Supplied material Start Marker
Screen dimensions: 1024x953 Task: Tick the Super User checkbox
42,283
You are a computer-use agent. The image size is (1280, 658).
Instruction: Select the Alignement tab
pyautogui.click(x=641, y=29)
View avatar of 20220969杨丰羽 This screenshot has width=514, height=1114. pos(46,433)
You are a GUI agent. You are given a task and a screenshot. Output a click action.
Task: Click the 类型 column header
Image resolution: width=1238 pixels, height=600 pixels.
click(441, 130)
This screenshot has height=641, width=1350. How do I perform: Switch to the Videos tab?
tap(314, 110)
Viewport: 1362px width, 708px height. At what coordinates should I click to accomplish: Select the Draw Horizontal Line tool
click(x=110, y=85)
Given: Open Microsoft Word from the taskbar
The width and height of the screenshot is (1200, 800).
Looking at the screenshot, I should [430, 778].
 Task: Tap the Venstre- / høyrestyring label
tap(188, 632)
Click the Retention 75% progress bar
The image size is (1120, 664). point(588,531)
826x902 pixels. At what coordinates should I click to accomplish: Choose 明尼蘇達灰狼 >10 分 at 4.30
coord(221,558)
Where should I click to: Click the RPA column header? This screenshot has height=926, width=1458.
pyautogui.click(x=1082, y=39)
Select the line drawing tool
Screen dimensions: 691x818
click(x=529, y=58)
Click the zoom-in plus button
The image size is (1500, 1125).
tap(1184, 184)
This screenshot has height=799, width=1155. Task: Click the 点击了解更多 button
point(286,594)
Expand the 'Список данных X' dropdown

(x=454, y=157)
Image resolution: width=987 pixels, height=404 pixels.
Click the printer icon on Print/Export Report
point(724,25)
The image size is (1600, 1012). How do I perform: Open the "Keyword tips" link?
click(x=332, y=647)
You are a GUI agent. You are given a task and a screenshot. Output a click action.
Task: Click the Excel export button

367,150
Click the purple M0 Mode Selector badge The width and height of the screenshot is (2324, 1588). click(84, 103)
Supplied material End Marker
[Required action] In full and without error, restate the data.

[Task response]
Screen dimensions: 1024x953 Task: Tick the Super User checkbox
42,283
You are a computer-use agent. The image size is (1280, 658).
Instruction: Select the Alignement tab
pyautogui.click(x=641, y=29)
View avatar of 20220969杨丰羽 This screenshot has width=514, height=1114. pos(46,433)
You are a GUI agent. You are given a task and a screenshot. Output a click action.
Task: Click the 类型 column header
Image resolution: width=1238 pixels, height=600 pixels.
click(441, 130)
This screenshot has height=641, width=1350. How do I perform: Switch to the Videos tab?
tap(314, 110)
Viewport: 1362px width, 708px height. At what coordinates should I click to accomplish: Select the Draw Horizontal Line tool
click(x=110, y=85)
Given: Open Microsoft Word from the taskbar
The width and height of the screenshot is (1200, 800).
Looking at the screenshot, I should [430, 778].
 Task: Tap the Venstre- / høyrestyring label
tap(188, 632)
Click the Retention 75% progress bar
The image size is (1120, 664). point(588,531)
826x902 pixels. At what coordinates should I click to accomplish: Choose 明尼蘇達灰狼 >10 分 at 4.30
coord(221,558)
Where should I click to: Click the RPA column header? This screenshot has height=926, width=1458.
pyautogui.click(x=1082, y=39)
Select the line drawing tool
Screen dimensions: 691x818
click(x=529, y=58)
Click the zoom-in plus button
The image size is (1500, 1125).
tap(1184, 184)
This screenshot has height=799, width=1155. Task: Click the 点击了解更多 button
point(286,594)
Expand the 'Список данных X' dropdown

(x=454, y=157)
Image resolution: width=987 pixels, height=404 pixels.
Click the printer icon on Print/Export Report
point(724,25)
The image size is (1600, 1012). How do I perform: Open the "Keyword tips" link?
click(x=332, y=647)
You are a GUI agent. You are given a task and a screenshot. Output a click action.
Task: Click the Excel export button

367,150
Click the purple M0 Mode Selector badge The width and height of the screenshot is (2324, 1588). click(84, 103)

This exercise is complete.